▶ **DATA IN THIS EXERCISE**:

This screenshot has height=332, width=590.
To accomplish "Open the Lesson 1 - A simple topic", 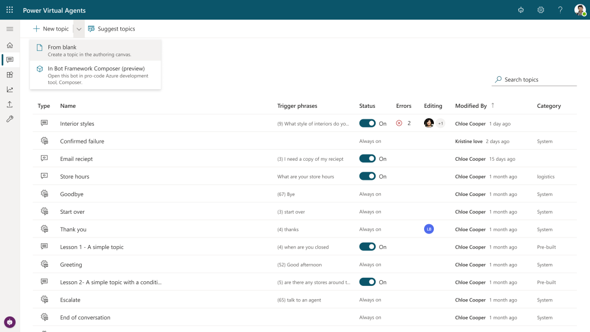I will 92,247.
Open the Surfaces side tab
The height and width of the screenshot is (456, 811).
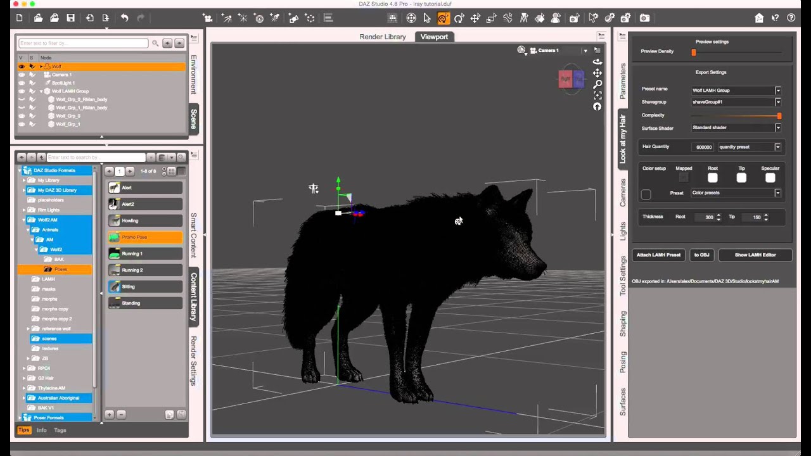tap(623, 402)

▶ **HOW TO COMPLETE THIS TASK**:
Beginning with the line containing "The height and" and ending with the last line of the material, output each line exactly; do not include pictures.

▶ **THE COMPLETED TASK**:
The height and width of the screenshot is (456, 811).
tap(623, 402)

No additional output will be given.